IT Basics and PnP
Regardless of the size of your company, your IT department should have a well-thought-out range of policies and procedures in place. Planning ahead with these policies leads to improved cybersecurity, assuming everyone does, in fact, follow the policies in question. Every company has its own unique needs, but the following policies and procedures should always form a part of your IT strategy. With all the following in place, everything from daily cybersecurity to audit preparation will become a reduced concern.
Acceptable Use Policy
Sometimes abbreviated as AUP, an acceptable use policy essentially details the acceptable ways in which employees can use technology. The acceptable use policy should cover such information as no expectation of privacy, using computer resources, access to devices, illegal copying, communication regarding trade secrets, and accessing files of other users.
A key part of any IT policy should be information security, which will create the foundation for the company’s data risk management. This particular policy also involves defining the single contact point who is responsible for all information security. This section of your IT policy should include information and system access, user IDs and passwords, the password policy, and more. The password policy is one of the most important aspects of the information security procedures. It should include guidelines for choosing passwords, as well as how frequently they must be changed.

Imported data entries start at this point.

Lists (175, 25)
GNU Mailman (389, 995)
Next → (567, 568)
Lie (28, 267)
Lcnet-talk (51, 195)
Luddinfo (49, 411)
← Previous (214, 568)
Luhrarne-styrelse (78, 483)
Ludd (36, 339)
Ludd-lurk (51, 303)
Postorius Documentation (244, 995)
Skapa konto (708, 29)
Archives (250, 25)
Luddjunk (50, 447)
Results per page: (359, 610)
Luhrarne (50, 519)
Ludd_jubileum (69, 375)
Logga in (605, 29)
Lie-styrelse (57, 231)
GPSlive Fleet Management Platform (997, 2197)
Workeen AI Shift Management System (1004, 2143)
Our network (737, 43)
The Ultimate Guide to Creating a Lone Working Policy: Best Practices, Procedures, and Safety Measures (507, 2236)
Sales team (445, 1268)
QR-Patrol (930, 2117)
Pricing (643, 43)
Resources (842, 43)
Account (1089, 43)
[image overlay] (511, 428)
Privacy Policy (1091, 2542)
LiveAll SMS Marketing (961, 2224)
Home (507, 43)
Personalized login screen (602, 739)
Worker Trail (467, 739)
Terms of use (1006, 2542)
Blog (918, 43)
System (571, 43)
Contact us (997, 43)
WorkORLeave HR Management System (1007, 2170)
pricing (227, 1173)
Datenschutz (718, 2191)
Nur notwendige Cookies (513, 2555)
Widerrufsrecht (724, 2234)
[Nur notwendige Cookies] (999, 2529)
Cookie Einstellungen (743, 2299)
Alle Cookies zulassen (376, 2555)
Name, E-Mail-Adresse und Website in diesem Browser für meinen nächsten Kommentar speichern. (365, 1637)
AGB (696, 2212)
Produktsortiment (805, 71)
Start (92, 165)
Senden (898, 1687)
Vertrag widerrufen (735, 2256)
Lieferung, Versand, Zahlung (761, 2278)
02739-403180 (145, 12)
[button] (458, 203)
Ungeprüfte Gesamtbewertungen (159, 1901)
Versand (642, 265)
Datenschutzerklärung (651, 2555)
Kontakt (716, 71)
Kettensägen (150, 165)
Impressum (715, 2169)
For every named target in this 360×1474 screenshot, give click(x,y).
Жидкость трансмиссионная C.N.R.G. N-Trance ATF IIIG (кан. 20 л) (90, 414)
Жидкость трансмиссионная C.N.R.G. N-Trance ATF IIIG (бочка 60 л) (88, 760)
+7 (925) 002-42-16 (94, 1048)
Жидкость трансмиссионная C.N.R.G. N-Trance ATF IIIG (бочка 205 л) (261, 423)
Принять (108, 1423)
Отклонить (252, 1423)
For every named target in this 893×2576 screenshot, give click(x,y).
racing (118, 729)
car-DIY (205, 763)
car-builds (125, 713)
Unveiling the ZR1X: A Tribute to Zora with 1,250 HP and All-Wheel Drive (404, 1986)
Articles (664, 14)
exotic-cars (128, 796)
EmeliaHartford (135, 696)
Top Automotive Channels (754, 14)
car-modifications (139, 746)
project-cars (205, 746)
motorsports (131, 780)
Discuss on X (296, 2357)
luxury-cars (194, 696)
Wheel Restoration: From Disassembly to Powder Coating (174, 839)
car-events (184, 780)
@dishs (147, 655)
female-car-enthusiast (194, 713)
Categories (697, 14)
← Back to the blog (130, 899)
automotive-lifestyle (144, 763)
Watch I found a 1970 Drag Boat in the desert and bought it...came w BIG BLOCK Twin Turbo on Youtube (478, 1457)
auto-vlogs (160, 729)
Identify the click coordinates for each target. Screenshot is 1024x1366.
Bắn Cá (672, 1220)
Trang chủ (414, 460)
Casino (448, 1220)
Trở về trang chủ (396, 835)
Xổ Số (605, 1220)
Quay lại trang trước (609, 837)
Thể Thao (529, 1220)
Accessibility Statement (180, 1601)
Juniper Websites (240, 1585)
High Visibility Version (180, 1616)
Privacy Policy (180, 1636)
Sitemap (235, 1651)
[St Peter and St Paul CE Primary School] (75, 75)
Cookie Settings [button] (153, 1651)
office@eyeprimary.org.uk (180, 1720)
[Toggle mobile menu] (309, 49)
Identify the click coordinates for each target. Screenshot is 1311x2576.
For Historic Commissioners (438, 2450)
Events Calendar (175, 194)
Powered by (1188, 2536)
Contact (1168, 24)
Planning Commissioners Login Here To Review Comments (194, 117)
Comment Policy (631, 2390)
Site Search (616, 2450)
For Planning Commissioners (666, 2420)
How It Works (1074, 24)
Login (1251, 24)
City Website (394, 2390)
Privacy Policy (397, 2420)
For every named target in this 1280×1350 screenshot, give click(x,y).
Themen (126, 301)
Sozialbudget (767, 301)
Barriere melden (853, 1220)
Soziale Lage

The IT department is responsible for setting the technology standards within a company, weighing such factors as cost, effectiveness, and cybersecurity. These guidelines should prioritize the safety of data and minimize the risk of accidentally downloading malware. These technology standards typically include both the hardware and software used as a preference and those that are not allowed.
In addition to the above policies, the IT department should have a set of procedures in place to follow for disaster recovery, as well as a business continuity plan. This can be a combined procedure, DR/BCP, and will typically focus on recovering from environmental disasters. As part of this plan, every department within the company must be aware of what their related responsibilities are. The plan should include a list of key recovery personnel, each with set recovery tasks and the procedures they will follow to complete those tasks. This is also the portion of your IT policy where you might want to outline data backup methods, as well as the intervals at which backups must occur.
Although access to the network can be included in other IT policies, it requires deeper consideration than some small businesses realize. Both wired and wireless access must be included in the plan, and it must include procedures for guest use. Most companies will need to offer guests access to the network, whether it is part of an independent audit or just a consultant or customer who needs particular information. The wireless infrastructure should include policies for this, as well as the particular procedures to follow before giving guests access.